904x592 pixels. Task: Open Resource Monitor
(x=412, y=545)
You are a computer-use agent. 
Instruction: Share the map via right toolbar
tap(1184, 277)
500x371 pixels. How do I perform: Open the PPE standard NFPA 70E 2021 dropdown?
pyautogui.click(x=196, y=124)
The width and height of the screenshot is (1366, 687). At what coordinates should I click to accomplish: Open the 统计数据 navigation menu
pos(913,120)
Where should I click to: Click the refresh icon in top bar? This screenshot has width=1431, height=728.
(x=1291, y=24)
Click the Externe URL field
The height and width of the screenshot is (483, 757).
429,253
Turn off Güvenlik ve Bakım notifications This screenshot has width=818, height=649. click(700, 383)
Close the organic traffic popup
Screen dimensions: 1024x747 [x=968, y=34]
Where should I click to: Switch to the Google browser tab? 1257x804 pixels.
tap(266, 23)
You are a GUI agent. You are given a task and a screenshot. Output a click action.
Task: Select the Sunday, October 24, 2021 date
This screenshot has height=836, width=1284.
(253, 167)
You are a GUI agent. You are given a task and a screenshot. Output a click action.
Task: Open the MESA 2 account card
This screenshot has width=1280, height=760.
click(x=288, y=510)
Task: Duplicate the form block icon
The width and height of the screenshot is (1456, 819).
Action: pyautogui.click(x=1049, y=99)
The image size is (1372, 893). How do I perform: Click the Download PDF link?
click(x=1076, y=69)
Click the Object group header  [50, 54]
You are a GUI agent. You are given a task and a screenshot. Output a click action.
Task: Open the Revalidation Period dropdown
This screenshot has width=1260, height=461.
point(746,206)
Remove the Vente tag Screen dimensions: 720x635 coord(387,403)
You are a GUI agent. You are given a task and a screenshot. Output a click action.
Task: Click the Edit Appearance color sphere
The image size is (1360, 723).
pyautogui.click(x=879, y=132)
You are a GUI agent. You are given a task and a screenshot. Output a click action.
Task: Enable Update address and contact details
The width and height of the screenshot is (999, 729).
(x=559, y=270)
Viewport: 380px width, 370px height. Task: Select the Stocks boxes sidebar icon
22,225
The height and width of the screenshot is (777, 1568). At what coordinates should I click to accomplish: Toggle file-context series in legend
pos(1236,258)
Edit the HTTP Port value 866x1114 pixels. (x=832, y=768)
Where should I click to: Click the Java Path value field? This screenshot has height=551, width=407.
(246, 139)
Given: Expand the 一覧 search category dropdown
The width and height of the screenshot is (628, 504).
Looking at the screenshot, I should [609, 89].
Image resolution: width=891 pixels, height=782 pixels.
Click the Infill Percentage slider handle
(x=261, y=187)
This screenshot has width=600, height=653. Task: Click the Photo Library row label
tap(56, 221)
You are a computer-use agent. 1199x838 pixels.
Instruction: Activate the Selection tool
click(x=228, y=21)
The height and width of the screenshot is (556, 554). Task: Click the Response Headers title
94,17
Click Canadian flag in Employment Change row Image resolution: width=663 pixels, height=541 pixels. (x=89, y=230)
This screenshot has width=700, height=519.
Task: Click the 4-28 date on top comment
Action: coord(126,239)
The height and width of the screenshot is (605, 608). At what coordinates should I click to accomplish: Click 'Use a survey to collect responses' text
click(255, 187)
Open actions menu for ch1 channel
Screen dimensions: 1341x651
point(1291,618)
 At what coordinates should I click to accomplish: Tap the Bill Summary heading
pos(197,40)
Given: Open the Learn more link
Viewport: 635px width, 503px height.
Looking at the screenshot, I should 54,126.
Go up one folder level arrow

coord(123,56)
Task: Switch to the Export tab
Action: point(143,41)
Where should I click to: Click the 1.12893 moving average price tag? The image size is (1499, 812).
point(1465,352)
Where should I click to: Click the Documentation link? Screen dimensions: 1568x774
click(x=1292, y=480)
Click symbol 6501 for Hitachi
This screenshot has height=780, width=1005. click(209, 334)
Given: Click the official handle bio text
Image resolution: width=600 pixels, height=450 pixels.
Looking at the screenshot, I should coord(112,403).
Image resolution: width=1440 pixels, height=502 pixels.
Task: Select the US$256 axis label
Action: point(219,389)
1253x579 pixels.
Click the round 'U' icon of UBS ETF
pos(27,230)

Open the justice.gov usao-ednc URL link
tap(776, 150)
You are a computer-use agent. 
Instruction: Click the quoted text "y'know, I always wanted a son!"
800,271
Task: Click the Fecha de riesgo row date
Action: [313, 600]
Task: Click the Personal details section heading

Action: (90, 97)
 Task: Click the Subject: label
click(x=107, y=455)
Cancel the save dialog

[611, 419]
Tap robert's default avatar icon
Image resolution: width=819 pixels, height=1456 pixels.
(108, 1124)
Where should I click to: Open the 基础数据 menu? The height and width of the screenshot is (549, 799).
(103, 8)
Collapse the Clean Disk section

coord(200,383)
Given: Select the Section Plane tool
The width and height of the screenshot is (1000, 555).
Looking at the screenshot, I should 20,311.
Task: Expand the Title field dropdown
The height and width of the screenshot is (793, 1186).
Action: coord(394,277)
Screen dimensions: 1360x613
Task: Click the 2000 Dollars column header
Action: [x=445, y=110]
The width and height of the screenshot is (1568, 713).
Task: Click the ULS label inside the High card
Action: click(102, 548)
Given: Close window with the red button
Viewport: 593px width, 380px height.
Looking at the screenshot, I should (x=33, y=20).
=-=-=
** AIM OF THE EXERCISE **
In the preceding records, how many lines include the word "Edit"? Reply with the number only.

** RESPONSE **
2